This letter to MyRye.com is from Rye resident Bob Zahm:
Please consider this message a one-shot deal. It is not a solicitation for donations or a missive in support of a political party. It is a request that you think deeply about the proposed school budget and vote next Tuesday, May 20th.
While I strongly believe in the need for and value of public education as well as the quality of our Rye schools, I also believe in the need for rational spending and taxation. The proposed budget contains fundamental flaws in both revenue and spending.
On the revenue side, the tradition of unsustainable funding continues with the planned use of $2.7 million in reserves. To make this practice slightly more sustainable, the Board of Ed is poised to impose a Utility Tax if the budget passes. The Utility Tax is expected to generate over $1million per year. This new tax would NOT make the school spending sustainable, but merely slow the drain on reserves. Other issues with the Utility Tax are:
> The Utility Tax is non-transparent. You’ll never know how much you’re actually paying because it is spread across many of the utilities you use and combined with other charges and taxes. You won’t find an estimate of the tax you would pay in the budget documents distributed by the School District. I’m figuring $300-$400 / year on top of the proposed “average home” property tax increase of $172/year.
> The Utility Tax is grossly inefficient because it is not deductible from federal income tax. Depending on your tax bracket, the Utility Tax may cost you 25% or more per dollar collected than an equivalent property tax. Property tax assessment could be effectively lower – after Federal income tax – to generate the same level of funds for Rye’s schools.
> The Utility tax will not shift the tax burden to businesses as suggested by some Board members and one candidate. Given the high percentage of residential property (over 75%) in Rye, that’s just not going to happen. Even so, are local businesses really under-taxed?
> The Utility Tax is regressive. The tax will disproportionally affect low income households. Is that “fair”?
On the expense side, the proposed budget has no meaningful spending reductions vs the current school year. District presentations repeatedly reported actions taken in previous years as the basis for saying there was nothing else to be done. Given continued spending growth, previous actions have clearly been insufficient. Obvious reduction opportunities include the recently added assistant elementary school principals ($400-$500,000) and replacement teacher costs incurred due to the long running standardized testing issue ($200k+). As suggested by Ed Fox and favorably discussed by several other Board members, the Board could also restructure its facilities spending through the use of bonding. Doing so would increase funds received from NY State and partially address issues with the so-called Tax cap.

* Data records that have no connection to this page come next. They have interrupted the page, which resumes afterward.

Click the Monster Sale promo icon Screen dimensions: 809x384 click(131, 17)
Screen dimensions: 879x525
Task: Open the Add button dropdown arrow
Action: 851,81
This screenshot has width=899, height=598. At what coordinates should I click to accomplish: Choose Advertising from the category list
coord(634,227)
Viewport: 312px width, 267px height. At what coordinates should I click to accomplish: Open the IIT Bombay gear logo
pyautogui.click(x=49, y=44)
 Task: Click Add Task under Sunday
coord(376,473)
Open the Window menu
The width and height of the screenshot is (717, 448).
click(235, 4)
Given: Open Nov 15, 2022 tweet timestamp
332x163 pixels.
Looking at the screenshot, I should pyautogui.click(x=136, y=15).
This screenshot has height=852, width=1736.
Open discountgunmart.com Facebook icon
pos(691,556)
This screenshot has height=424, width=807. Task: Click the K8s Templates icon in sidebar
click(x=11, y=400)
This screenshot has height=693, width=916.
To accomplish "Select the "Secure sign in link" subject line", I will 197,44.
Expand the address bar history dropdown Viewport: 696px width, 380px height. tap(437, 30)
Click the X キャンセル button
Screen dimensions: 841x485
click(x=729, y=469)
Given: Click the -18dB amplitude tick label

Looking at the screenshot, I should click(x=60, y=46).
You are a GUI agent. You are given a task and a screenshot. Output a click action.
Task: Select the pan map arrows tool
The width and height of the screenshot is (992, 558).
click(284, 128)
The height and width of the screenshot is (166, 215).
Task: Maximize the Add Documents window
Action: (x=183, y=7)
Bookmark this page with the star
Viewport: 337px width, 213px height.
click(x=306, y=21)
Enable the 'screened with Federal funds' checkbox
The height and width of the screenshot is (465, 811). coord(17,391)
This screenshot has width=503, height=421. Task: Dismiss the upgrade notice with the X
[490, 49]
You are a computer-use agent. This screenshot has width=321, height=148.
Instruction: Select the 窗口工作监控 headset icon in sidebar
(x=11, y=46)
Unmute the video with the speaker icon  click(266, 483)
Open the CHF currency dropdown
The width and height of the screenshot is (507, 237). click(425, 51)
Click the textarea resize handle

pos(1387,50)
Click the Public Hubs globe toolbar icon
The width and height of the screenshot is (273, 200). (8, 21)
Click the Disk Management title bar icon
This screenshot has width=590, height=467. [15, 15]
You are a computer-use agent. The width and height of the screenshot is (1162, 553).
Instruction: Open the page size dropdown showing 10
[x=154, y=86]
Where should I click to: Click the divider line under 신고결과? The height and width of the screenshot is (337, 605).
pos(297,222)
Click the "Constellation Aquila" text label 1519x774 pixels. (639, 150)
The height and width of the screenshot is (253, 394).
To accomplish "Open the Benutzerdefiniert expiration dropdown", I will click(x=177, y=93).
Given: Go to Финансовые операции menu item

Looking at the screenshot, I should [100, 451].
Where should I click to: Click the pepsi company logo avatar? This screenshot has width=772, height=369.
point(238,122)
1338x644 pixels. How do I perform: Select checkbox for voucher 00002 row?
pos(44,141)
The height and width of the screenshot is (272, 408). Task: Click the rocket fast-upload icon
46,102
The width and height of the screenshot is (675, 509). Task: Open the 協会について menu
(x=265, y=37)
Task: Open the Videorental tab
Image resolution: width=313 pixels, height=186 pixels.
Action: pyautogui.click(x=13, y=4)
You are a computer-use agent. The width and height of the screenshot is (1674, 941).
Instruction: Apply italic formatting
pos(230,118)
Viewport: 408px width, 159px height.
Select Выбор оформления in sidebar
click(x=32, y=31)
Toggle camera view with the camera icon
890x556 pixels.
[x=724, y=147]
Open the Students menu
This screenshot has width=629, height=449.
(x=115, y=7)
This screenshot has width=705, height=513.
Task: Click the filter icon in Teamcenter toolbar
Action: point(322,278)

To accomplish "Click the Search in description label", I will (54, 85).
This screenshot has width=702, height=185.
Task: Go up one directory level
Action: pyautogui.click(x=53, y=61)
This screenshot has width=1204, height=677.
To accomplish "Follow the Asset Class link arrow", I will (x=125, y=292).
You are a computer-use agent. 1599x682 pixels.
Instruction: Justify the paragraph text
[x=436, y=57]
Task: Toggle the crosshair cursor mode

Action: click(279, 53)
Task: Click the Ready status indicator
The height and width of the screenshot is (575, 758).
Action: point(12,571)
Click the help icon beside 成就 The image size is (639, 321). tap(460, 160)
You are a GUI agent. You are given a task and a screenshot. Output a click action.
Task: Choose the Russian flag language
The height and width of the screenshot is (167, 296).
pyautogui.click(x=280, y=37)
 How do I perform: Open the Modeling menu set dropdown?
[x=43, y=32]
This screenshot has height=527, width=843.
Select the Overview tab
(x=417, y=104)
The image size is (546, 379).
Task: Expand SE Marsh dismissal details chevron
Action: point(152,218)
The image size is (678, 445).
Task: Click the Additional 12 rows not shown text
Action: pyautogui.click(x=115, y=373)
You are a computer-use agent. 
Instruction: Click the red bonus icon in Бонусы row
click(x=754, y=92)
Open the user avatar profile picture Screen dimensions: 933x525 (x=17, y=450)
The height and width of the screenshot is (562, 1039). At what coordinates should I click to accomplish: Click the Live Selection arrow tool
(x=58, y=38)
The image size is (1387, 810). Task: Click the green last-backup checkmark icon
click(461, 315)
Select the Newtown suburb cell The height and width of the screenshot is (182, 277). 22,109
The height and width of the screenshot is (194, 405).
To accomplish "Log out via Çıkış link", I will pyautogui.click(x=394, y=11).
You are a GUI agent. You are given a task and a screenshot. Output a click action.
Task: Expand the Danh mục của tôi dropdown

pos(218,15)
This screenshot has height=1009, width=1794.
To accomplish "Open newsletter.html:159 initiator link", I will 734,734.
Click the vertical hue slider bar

We owe our Board of Ed members a vote of thanks for the time and effort they put into their service. But we do not owe them support for decisions like the Utility Tax and the proposed budget. Instead, we must make clear what we expect – continued excellence in education with the most affordable and honest funding possible.
I believe, as does the Board, that Rye school spending must increase in excess of the so-called tax cap, but our schools need to be on a sustainable funding path. I also believe that we deserve clear, transparent, and efficient taxes. The Board’s attempt to avoid the necessity of a tax cap override vote via the Utility Tax and continued reserves draw-down conflicts with these beliefs.
As Rye residents, we owe it to ourselves and the community to vote and to vote based on a full understanding of the issues presented to us. Please make it to the polls on Tuesday.
Additionally, in the event that the budget passes and the Board believes itself empowered, thereby, to impose the Utility Tax, please attend the Board’s meeting Tuesday evening to express your opinion about the tax. While tougher to achieve, seeking voter support for a “tax cap” override to get the full amount of funds needed for our schools, would present us with an honest question and provide a way to get to a sustainable budget. One that I, personally, would support.
Thank you for reading my letter. My apologies for its length.